Review of ‘The Affair’ by Lee Child


The-AffairLee Child, The Affair: A Reacher Novel (New York: Delacorte Press, 2011). Hardcover | Paperback | Kindle

If a whodunit is still a page-turner on the second read, it’s a good book. The Affair is a good book. Even though it’s my second time reading it, even though I knew how it would end, I still found myself turning pages late into the night until I finished it.

The Affair is set in 1997. Major Jack Reacher is an active duty soldier and an experienced investigator in the military police. In response to the Clinton Era peace dividend, the U.S. Army is winnowing the ranks, and Reacher’s own career is on the line.

He is ordered to investigate under cover the murder of a woman near an Army base in Mississippi. Members of a special ops group are considered suspects, but the Pentagon wants to make sure the blame is placed anywhere except on its soldiers. The case is political suicide, professionally speaking, but like a good soldier, Reacher takes it anyway.

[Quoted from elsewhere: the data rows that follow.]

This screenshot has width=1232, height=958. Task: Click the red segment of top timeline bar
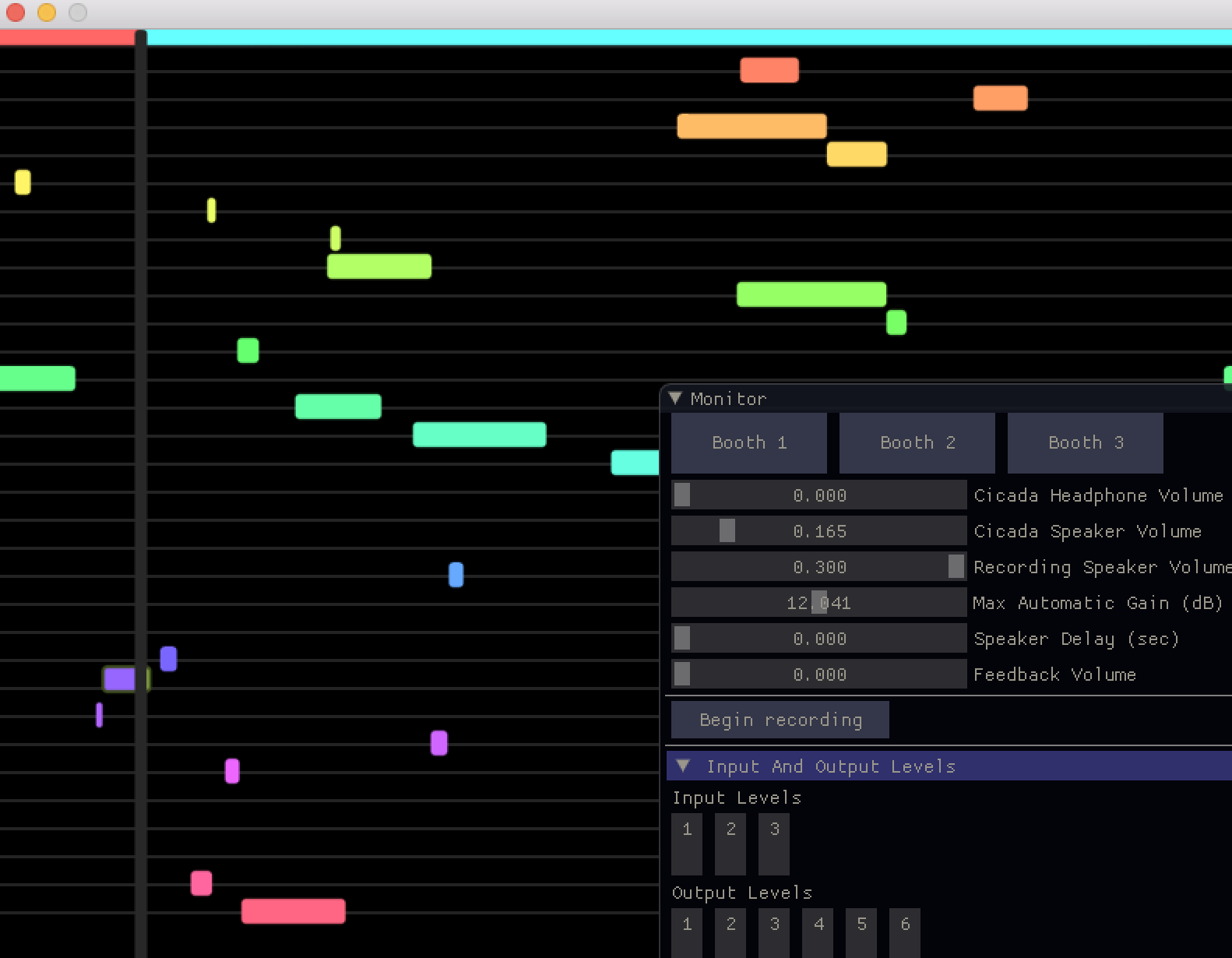[x=67, y=37]
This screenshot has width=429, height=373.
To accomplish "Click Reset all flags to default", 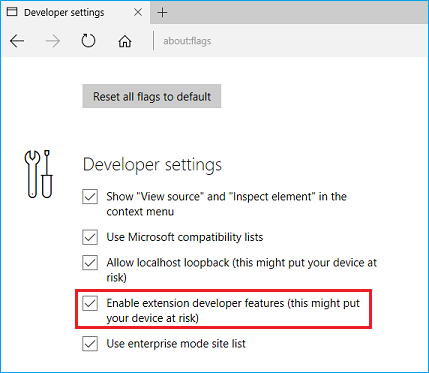I will click(152, 96).
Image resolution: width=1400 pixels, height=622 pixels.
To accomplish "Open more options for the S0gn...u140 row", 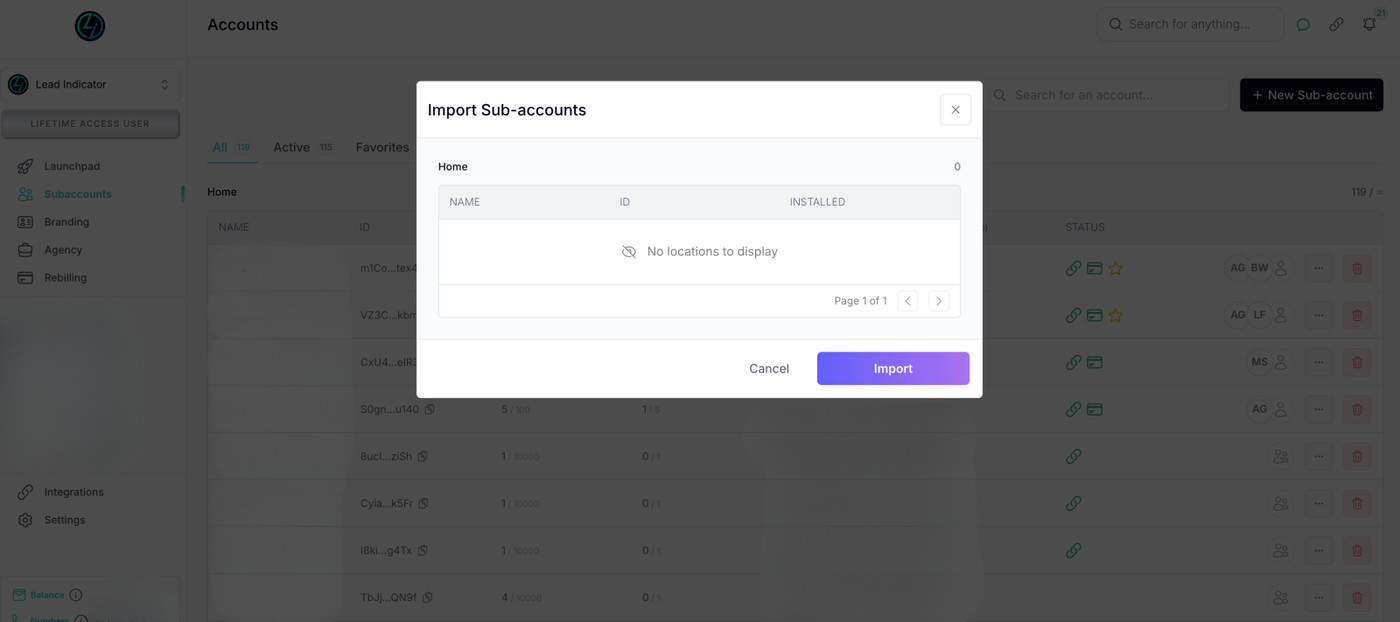I will (1319, 409).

And solves it. I won’t reveal the solution, but readers of Lee Child’s previous novels will now understand why Reacher left the service and began his peregrinations across the American heartland.

The Affair is the fifteenth novel in Lee Child’s Reacher series, but its events precede the other fourteen. You can read the series in publication order, starting with The Killing Floor, whose events are foreshadowed in The Affair. Or you can start with The Affair. Either way, you’re in for classic Lee Child—even the second time around.